Ik vecht mijn hele leven,
al kost het me mijn leven.
Zo leeft het ego nog lang en lang….
Toch heeft dit dwaze ego ook een functie,
hij is niet alleen maar een sprookjesmaker.
Hij beschermt het hart,
al valt er eigenlijk
niets te beschermen,
want het hart is sterk,
veel sterker dan
het sterkste beschermingsmechanisme
dat het ego fabriceert.
Maar dat weet hij niet,
want hij is blind
voor de kracht van het hart
waar waarheid woont.
Omdat hij dat niet weet van waarheid,
maar denkt dat zijn hart kwetsbaar is,
beschermt hij dit hart.
Dit lijkt voor hem ook nodig
totdat het hart er doorheen breekt,
en terstond verliest het ego de functie
van beschermer of verdediger
en neemt Liefde het over.
Als het sprookje is doorzien
en zijn functie als verdediger heeft verloren,
kan hij als ‘middel’ dienen
om het Ene tot uitdrukking te brengen.
Het Ene heeft namelijk een vorm nodig
om op de wereld zichtbaar te kunnen zijn.
Het ego hoeft niet te worden afgebrand.
Dat kan ook niet, want wie zou dat doen?
God in ieder geval niet.
Het ego kan gewoon gezien worden
voor wat het is:
niet iets met wezenheid,
maar met een zekere functionaliteit
om het goddelijke in de vorm te brengen.
Het ego kan dus in verschillende gedaantes verschijnen:
als sprookjesmaker, verdedig, beschermer,
als middel voor het goddelijke.
En misschien heeft hij nog andere gedaantes.
Het ego is een mal
dat zich vormt naar wat erin terecht komt.

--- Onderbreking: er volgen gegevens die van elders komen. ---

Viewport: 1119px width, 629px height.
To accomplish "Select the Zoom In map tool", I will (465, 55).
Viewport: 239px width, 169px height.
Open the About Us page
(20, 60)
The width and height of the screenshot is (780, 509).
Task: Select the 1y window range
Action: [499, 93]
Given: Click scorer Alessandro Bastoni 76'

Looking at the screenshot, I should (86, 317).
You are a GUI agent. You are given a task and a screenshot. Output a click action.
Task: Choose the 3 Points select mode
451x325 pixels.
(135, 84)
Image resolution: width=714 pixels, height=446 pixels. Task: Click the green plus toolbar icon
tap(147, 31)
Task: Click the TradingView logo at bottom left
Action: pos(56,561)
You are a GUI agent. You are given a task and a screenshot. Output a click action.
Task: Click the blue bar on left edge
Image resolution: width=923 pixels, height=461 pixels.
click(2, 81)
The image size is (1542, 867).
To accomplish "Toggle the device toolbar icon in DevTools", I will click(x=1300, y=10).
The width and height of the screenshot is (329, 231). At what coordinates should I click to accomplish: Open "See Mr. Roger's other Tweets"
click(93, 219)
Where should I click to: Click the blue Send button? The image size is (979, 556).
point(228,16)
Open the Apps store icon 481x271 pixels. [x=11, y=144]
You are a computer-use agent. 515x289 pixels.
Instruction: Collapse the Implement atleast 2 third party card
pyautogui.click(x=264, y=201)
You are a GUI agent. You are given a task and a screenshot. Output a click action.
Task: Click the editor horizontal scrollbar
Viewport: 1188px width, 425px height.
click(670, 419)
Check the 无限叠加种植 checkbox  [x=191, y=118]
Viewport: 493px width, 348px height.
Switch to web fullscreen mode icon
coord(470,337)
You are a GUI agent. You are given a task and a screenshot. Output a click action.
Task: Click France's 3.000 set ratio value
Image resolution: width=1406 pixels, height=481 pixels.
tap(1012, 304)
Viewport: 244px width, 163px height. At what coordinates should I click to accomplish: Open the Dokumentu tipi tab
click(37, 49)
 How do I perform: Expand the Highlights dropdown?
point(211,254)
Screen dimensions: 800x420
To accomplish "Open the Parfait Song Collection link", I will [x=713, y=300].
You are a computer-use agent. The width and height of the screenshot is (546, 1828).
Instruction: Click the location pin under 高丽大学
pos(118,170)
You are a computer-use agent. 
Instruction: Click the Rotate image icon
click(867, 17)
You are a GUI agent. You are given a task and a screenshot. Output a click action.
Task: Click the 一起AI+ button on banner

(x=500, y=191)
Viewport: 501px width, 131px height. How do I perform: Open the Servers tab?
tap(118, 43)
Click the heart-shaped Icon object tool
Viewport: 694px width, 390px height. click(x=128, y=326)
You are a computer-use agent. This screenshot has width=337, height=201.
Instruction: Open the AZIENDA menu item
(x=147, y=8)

Daarom kan hij van alles zijn,
terwijl hij tevens niets is.
Het ego is in ieder geval niet
wie of wat jij bent.
Dus ja, als jij je er toch mee identificeert,
ben je niet wie je bent.
Je gaat er, als het ware inzitten
en maakt wat je niet bent tot het jouwe.
Maar het is nooit jou.
Het is een huls, een lege huls
die zich vol lijkt te zuigen
met allerlei beelden en verhalen
die deel uitmaken van het sprookje of de droom.
Je bent je ego niet
en zal dat ook nooit worden,
al lijkt dat soms wel zo.
Je lijkt ermee versmolten,
maar in wezen ben je er vrij van.
Hoe wonderlijk is dat!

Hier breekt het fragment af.